Il n’a manifestement pas digéré le fait de devoir exclure l’audiovisuel , les biens culturels, y compris dans les conditions nouvelles liées à l’ère numérique , de « ses »négociations avec les États-Unis sur la création d’un « grand marché transatlantique ». On le sait: il s’est permis, avec une arrogance dépassant le seuil du tolérable, de fustiger publiquement cette exigence de plusieurs États membres (à l’initiative de la France ) ainsi que du Parlement européen (à une très large majorité): ne pas traiter les œuvres de l’esprit comme de simples marchandises. À ses yeux, cette demande « fait partie de ce programme anti mondialisation (qu’il) considère comme totalement réactionnaire »! (Entretien dans l’ « International Herald Tribune » 16/6/2013 )

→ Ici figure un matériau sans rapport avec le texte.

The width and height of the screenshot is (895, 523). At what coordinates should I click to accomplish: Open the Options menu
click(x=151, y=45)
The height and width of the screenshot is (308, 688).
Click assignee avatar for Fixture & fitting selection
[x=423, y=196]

Il n’est pas le seul à avoir ainsi disjoncté à ce propos. Son Commissaire au Commerce, Karel de Gucht, chargé de piloter, au nom des 27 (bientôt 28) États de l’UE, ce bras de fer planétaire , est,lui aussi, complètement sorti de son rôle (qui est de respecter le mandat que lui a confié le Conseil) en affichant la même désinvolture que son « patron ». A l’entendre, l’audiovisuel n’est exclu que « provisoirement » du mandat: « Si les Américains veulent une discussion sur l’audiovisuel , nous l’aurons ! » a ajouté le Commissaire , visiblement furieux d’être bridé dans son élan libre-échangiste et sachant que seul un vote unanime de tous les gouvernements permettrait de concrétiser sa bravade. (« Le Monde » 16/6/2013)
On comprendra mieux où l’exécutif… « européen » tire pareille outrecuidance en apprenant que, quelques jours avant ces sorties intempestives, le Président …américain avait menacé en termes très vifs son homologue français de « représailles massives » si » l’exception culturelle » s’appliquait y compris au numérique -ce qui, au grand dam de ce petit monde, a bien été finalement décidé!

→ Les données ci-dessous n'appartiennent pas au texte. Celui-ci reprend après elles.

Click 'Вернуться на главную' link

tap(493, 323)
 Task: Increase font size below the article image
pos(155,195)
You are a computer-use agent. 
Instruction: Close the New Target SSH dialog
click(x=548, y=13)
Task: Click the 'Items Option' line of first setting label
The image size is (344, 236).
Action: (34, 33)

Je rappelle tout cela parce qu’un débat s’est instauré, à gauche, entre ceux qui estiment que toute cette bataille autour de l’ « exception culturelle » n’est en réalité qu’un « leurre » pour faire passer la capitulation du gouvernement français sur tout le reste du projet de marché euro-américain , et ceux qui, à l’inverse, entendent ne pas laisser minimiser le succès arraché (et à consolider) dans le champ culturel grâce aux luttes exemplaires menées de longue date pour atteindre cet objectif. Je me range clairement, pour ma part, aux arguments de ces derniers.

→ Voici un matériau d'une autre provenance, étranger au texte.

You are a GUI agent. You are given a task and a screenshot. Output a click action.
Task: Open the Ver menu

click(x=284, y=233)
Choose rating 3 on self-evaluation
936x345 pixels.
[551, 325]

Certes, il est parfaitement juste de ne pas laisser dire que le problème du « grand marché transatlantique » serait réglé grâce à l’exclusion des biens culturels de l’agenda des négociateurs ! C’est le principe même d’un tel méga-marché qui est à proscrire, car c’est une machine à broyer les normes sociales, environnementales, sanitaires un tant soit peu avancées, à détricoter les services publics, à ouvrir les vannes aux « investisseurs » aux appétits insatiables, le tout au service d’une guerre économique exacerbée contre les hyper-concurrents des pays émergents. Mais, plutôt que de ne voir dans l’exclusion des œuvres culturelles de ce marchandage sans pitié qu’une simple bagatelle artificiellement grossie, il vaudrait beaucoup mieux , à partir de cette expérience partielle,mais significative, prendre la mesure des succès possibles, dès lors qu’une mobilisation sur le fond , suffisamment large et de longue haleine est conduite. La réaction de Bruxelles comme de Washington en dit long sur l’importance de l’enjeu. Vingt ans de luttes conséquentes contre la libéralisation de la culture et pour son épanouissement dans une Europe construite sur de nouvelles bases ont permis , une nouvelle fois, de repousser l’assaut des obsédés du tout-marché.
Pareil succès n’est pas un leurre. C’est un tremplin.